A court order would be required for a government entity to access personal identifying information, but would only be issued with probable cause. The bill includes a few exceptions, such as potentially life-threatening information, informed, affirmative consent of the subject identifying a caller’s location when they request emergency services.
Both bills have been referred to the Senate Judiciary Committee, and will need to pass by majority vote before they are considered by the full state Senate.
These two bills follow years of ongoing conversation about government surveillance capabilities using technologies such as license plate readers (LPR), Stingray, KingFish, and drones, as well as various forms of of administrative subpoenas from telecommunication companies.
“As we were going through these issues, it became pretty clear to me that the government was not going to disclose its capabilities to the legislature or the public in a proactive manner, ever,” says Petersen.
“They will only discuss them once it’s been revealed other by way of Freedom of information act requests by advocates or by investigative journalism as was the case with license plate readers, and that’s a problem from a policy-making standpoint because we can’t comprehend or debate the civil liberties ramifications of their activity or their capabilities.”
Rather than continuing to address new technologies in a piecemeal fashion, Petersen and the data practices commission in Minnesota thought that a universal standard should be put into place, and a universal concept of privacy articulated, “so that it doesn’t matter whether you’re using license plate readers or drones or KingFish or facial recognition software or whatever, that that information, once it meets a certain degree of personal or individualized nature, is private… or at least requires a probable cause to access that information if you’re a government entity.”
SF33 articulates what individualized data means, so that it requires a probable cause warrant from a judge, no matter what tool or technology is used.
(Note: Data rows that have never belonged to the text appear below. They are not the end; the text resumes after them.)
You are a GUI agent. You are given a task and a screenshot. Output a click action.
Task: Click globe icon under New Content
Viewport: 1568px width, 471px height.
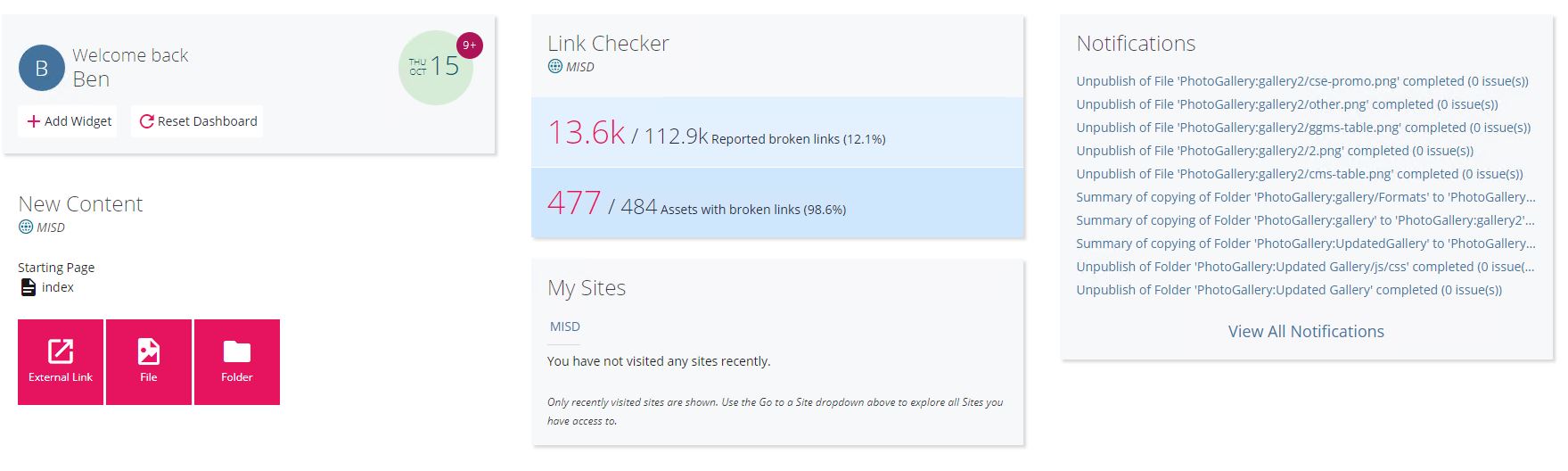26,227
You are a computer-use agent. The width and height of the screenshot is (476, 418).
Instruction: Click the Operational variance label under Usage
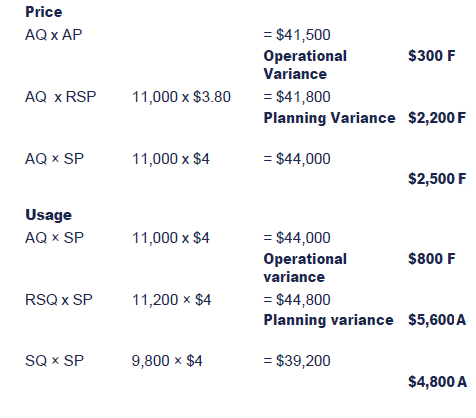pos(305,268)
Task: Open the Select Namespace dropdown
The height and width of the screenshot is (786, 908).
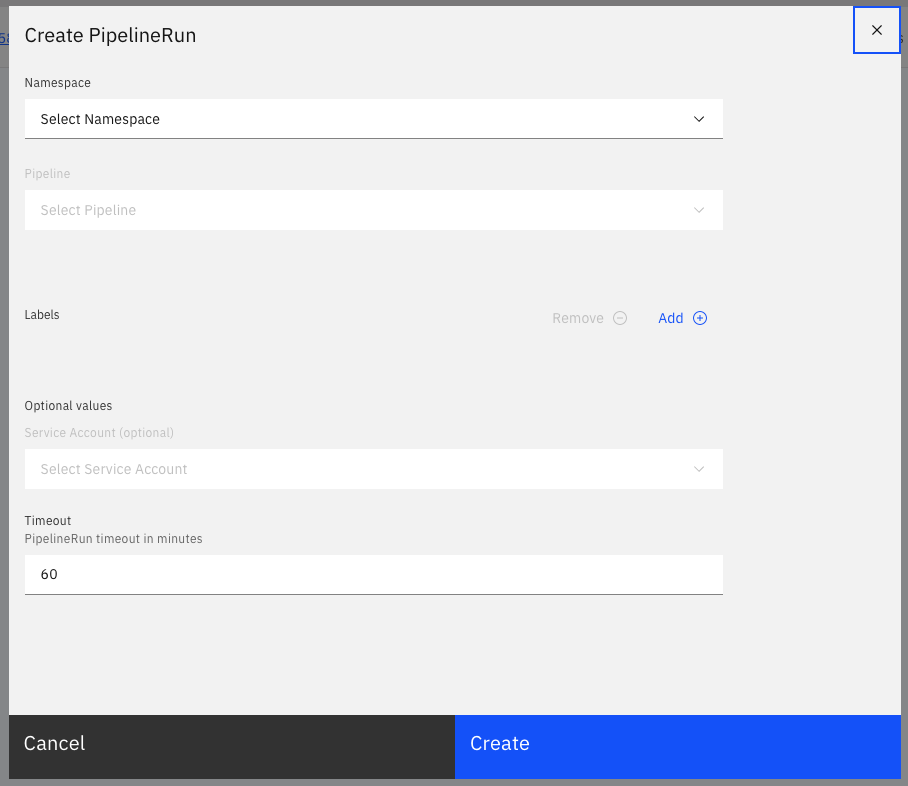Action: pyautogui.click(x=373, y=119)
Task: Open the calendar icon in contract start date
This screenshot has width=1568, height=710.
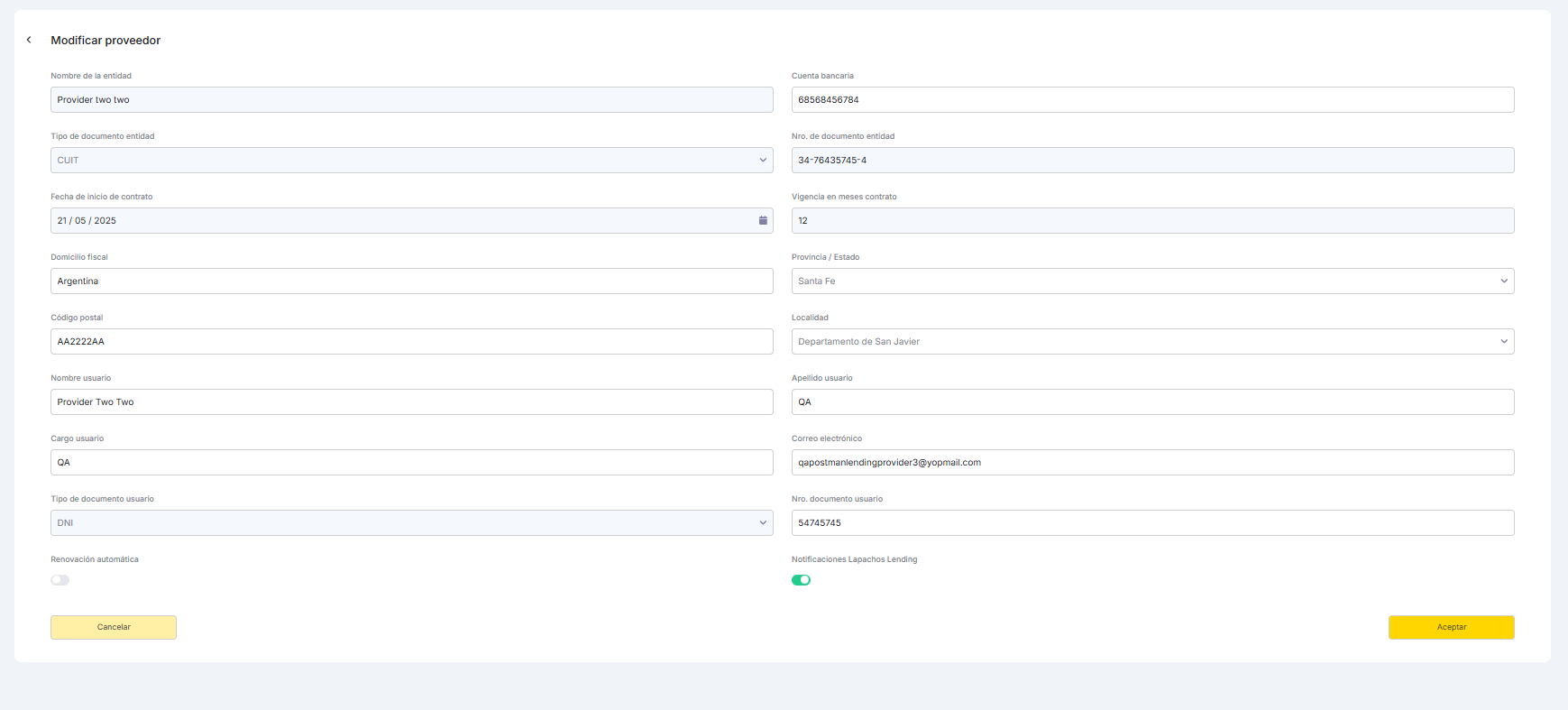Action: click(x=763, y=220)
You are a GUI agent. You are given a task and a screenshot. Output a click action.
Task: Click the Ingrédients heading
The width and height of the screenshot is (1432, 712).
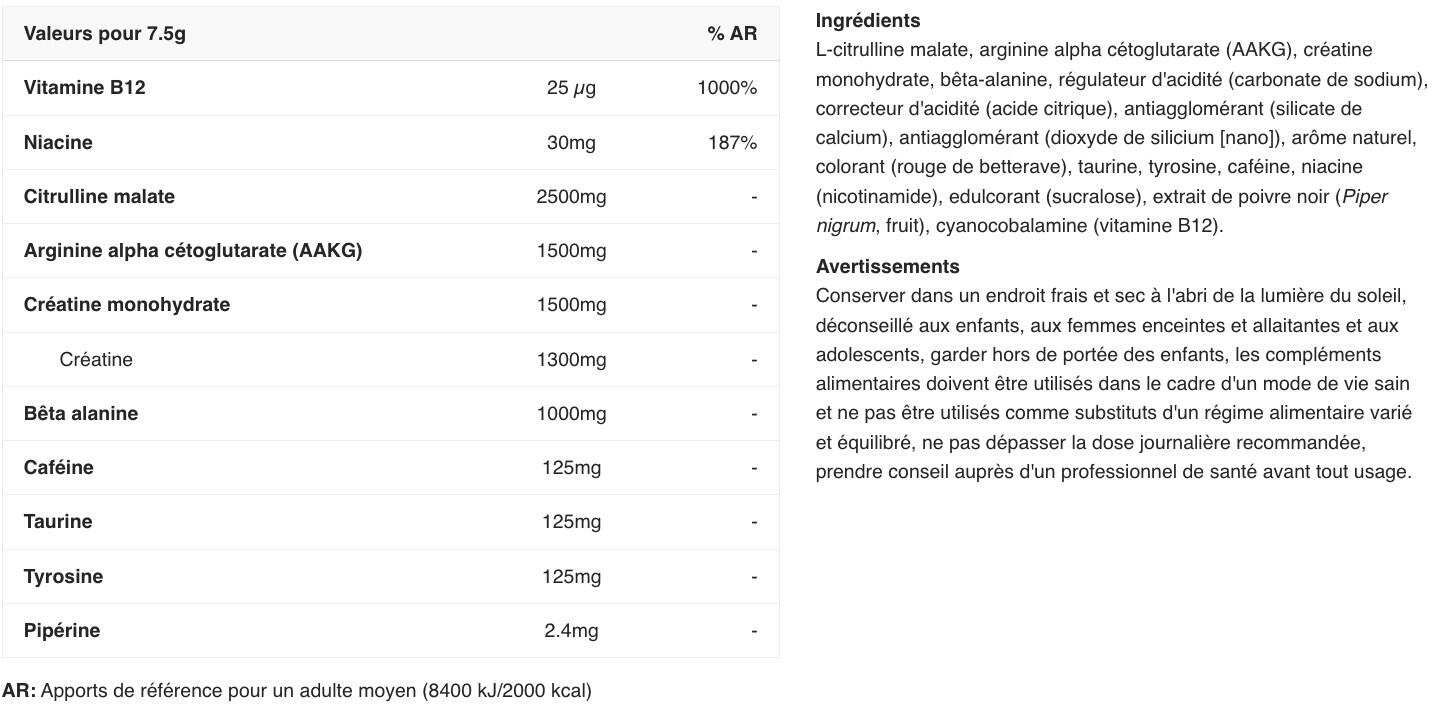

Petersen expects the bill to be steadfastly opposed by law enforcement and by extension, the governor.
SF32, on the other hand, is a constitutional amendment which doesn’t require the governor’s signature. It is very similar to the one proposed in Missouri in 2014, which passed with broad bipartisan support in the legislature and earned 75 percent of the vote in a statewide referendum. Petersen is confident that public support exists for the issue.
The bills need to pass by majority vote in the judiciary committee, and as of now, Senate Judiciary Committee Chair Ron Latz has declared he’s not going to hear them.
“This could change once it becomes more clear to him that there is some public demand for it,” says Petersen.
“Nobody wants to be on the wrong side of an 80 percent issue, and I’m hopeful he has a change of heart.”